#### TASK TO COMPLETE:
Among the entries below, only the lines starting at the one with "Screen dimensions: 899x575" and ending at the one with "Viewport: 819px width, 471px height.", both included, are to be printed exactly.

#### DATA PROVIDED:
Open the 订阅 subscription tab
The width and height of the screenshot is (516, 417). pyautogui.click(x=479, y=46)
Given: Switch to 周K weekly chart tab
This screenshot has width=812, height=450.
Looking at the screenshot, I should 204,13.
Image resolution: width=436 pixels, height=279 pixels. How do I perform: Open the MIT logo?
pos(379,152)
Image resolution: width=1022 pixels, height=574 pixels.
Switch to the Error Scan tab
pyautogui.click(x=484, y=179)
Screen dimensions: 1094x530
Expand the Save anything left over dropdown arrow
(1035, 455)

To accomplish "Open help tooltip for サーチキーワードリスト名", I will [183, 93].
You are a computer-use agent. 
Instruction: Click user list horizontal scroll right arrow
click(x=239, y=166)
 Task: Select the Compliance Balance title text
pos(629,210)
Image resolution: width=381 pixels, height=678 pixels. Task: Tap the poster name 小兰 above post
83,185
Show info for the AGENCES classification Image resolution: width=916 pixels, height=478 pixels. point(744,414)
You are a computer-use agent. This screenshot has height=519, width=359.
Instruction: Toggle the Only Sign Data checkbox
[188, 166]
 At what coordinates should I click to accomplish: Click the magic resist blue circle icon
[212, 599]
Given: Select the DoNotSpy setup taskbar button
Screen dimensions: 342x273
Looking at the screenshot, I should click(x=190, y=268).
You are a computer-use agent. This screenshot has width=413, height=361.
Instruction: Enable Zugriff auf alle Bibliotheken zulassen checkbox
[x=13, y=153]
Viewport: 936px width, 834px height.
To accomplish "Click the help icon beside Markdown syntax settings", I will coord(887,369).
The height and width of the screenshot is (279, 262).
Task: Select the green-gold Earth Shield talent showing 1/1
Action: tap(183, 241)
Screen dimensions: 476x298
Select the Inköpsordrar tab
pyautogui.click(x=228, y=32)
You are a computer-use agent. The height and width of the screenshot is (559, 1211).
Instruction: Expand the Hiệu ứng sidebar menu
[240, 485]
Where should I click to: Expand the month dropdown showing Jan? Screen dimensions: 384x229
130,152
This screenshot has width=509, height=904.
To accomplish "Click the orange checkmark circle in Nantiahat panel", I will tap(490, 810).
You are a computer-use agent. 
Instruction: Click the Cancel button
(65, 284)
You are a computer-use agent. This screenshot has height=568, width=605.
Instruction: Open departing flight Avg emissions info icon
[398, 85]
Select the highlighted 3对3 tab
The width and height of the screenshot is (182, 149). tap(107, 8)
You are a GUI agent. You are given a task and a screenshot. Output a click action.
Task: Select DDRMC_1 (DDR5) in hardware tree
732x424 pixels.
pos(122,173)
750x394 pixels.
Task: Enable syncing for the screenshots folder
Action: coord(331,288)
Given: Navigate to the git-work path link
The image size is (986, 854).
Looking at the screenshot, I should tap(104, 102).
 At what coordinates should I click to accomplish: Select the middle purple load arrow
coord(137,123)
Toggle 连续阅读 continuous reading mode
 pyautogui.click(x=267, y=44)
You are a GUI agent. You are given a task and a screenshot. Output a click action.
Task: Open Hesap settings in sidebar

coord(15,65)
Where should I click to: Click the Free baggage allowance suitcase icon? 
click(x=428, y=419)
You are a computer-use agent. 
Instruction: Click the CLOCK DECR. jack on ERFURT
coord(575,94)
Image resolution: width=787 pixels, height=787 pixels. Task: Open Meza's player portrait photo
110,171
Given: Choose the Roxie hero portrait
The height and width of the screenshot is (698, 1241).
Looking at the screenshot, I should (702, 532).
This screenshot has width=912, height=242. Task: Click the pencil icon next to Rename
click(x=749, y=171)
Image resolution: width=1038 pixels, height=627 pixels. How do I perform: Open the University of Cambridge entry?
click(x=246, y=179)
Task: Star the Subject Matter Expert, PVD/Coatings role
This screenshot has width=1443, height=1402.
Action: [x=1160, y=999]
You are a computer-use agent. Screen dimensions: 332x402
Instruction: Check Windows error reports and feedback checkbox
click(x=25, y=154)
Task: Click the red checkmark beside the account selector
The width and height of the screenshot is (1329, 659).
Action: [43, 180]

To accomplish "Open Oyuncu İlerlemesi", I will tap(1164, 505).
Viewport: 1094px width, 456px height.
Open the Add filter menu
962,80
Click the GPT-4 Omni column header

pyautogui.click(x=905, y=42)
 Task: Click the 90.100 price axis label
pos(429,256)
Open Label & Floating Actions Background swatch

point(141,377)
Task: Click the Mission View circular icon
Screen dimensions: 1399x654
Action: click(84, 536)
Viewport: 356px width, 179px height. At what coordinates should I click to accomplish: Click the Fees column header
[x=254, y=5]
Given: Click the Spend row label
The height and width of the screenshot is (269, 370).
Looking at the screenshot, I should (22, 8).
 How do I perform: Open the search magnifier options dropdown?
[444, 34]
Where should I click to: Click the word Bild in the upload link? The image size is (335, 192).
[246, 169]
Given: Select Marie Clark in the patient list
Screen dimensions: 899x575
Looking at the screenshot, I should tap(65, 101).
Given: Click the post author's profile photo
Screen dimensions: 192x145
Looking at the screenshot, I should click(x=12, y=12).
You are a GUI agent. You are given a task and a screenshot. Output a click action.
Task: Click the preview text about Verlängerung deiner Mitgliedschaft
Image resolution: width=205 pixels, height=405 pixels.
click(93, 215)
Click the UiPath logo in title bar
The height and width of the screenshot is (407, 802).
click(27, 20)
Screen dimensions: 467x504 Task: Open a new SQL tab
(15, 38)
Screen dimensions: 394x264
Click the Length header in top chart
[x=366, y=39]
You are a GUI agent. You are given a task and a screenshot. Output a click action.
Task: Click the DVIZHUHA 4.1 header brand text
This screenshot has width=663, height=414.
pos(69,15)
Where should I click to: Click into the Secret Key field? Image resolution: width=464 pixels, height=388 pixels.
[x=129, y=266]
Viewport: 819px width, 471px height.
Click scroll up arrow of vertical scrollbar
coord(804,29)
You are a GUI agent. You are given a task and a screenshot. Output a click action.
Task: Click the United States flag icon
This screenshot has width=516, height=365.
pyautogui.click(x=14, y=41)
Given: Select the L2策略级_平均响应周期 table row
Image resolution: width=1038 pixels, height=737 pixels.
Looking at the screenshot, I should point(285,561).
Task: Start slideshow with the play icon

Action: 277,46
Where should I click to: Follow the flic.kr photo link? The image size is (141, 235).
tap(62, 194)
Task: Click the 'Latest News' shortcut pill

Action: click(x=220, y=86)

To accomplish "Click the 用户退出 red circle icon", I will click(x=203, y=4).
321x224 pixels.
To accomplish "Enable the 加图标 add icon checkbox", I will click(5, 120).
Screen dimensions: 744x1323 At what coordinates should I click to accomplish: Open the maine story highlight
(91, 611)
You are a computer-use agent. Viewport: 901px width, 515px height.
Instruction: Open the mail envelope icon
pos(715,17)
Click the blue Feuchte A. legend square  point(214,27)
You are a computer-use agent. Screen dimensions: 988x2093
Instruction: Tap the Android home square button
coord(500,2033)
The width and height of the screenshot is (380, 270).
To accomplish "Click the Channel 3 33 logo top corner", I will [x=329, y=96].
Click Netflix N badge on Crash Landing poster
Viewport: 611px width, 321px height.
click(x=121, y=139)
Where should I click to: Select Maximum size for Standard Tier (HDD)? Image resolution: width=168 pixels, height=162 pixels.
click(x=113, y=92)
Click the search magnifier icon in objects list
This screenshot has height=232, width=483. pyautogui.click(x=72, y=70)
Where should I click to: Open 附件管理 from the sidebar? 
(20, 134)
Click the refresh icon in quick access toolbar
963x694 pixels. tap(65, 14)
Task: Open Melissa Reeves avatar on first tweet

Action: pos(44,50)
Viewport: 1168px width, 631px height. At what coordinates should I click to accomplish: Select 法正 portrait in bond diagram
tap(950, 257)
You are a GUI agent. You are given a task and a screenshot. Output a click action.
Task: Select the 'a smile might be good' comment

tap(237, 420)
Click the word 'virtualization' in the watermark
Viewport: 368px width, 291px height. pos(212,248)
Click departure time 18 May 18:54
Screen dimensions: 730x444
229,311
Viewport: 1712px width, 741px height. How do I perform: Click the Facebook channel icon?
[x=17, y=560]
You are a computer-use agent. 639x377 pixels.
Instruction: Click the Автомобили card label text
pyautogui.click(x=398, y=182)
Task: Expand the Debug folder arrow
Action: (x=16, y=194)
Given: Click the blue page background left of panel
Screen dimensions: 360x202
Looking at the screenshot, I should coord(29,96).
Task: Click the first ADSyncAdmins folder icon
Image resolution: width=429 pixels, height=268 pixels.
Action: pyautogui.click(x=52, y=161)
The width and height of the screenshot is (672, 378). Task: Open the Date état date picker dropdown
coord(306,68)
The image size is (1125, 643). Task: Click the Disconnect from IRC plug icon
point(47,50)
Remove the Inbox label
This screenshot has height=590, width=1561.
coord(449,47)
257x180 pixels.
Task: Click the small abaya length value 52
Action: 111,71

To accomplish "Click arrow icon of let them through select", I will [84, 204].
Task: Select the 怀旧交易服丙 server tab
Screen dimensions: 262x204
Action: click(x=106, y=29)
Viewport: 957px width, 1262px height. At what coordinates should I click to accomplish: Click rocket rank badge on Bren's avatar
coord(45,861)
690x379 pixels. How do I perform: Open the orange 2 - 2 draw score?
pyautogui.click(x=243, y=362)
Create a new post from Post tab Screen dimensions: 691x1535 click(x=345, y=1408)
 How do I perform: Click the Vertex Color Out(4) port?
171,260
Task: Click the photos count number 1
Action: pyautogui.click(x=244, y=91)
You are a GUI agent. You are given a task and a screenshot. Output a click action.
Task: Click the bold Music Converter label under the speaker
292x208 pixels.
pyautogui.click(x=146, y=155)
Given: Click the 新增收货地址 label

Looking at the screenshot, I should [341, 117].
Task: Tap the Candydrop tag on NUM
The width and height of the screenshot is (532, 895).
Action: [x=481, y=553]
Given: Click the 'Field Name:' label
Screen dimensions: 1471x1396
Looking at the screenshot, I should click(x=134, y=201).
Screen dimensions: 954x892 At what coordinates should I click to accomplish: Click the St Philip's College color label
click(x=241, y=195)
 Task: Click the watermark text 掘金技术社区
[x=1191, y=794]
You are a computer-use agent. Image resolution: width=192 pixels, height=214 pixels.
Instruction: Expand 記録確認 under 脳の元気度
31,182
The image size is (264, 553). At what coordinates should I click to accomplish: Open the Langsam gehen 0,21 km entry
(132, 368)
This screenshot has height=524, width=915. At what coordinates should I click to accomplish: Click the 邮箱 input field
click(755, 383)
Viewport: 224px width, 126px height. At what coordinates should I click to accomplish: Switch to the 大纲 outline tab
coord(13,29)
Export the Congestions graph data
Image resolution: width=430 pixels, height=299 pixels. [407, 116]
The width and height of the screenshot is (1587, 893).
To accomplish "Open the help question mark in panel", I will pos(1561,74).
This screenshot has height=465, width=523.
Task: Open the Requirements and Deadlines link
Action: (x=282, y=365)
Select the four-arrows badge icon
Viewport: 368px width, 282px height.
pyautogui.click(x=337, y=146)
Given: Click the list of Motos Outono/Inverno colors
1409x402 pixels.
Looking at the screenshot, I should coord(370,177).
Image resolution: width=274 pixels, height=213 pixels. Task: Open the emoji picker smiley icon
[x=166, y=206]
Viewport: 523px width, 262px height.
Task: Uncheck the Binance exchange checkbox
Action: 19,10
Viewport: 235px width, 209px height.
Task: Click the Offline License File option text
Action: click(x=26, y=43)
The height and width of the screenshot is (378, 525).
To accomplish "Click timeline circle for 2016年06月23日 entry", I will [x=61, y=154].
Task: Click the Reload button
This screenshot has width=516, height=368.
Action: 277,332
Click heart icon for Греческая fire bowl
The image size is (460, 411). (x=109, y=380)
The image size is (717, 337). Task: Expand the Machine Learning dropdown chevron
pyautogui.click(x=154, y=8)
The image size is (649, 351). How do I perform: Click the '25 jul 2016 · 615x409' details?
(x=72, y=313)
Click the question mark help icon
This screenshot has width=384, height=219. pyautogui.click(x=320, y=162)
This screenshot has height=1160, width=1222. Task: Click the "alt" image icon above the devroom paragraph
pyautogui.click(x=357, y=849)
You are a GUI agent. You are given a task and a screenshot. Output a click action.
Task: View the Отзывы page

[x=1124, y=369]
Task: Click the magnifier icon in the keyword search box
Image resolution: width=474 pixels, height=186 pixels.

#### EXERCISE RESULT:
Screen dimensions: 899x575
Looking at the screenshot, I should tap(65, 101).
Given: Click the post author's profile photo
Screen dimensions: 192x145
Looking at the screenshot, I should click(x=12, y=12).
You are a GUI agent. You are given a task and a screenshot. Output a click action.
Task: Click the preview text about Verlängerung deiner Mitgliedschaft
Image resolution: width=205 pixels, height=405 pixels.
click(93, 215)
Click the UiPath logo in title bar
The height and width of the screenshot is (407, 802).
click(27, 20)
Screen dimensions: 467x504 Task: Open a new SQL tab
(15, 38)
Screen dimensions: 394x264
Click the Length header in top chart
[x=366, y=39]
You are a GUI agent. You are given a task and a screenshot. Output a click action.
Task: Click the DVIZHUHA 4.1 header brand text
This screenshot has width=663, height=414.
pos(69,15)
Where should I click to: Click into the Secret Key field? Image resolution: width=464 pixels, height=388 pixels.
[x=129, y=266]
Viewport: 819px width, 471px height.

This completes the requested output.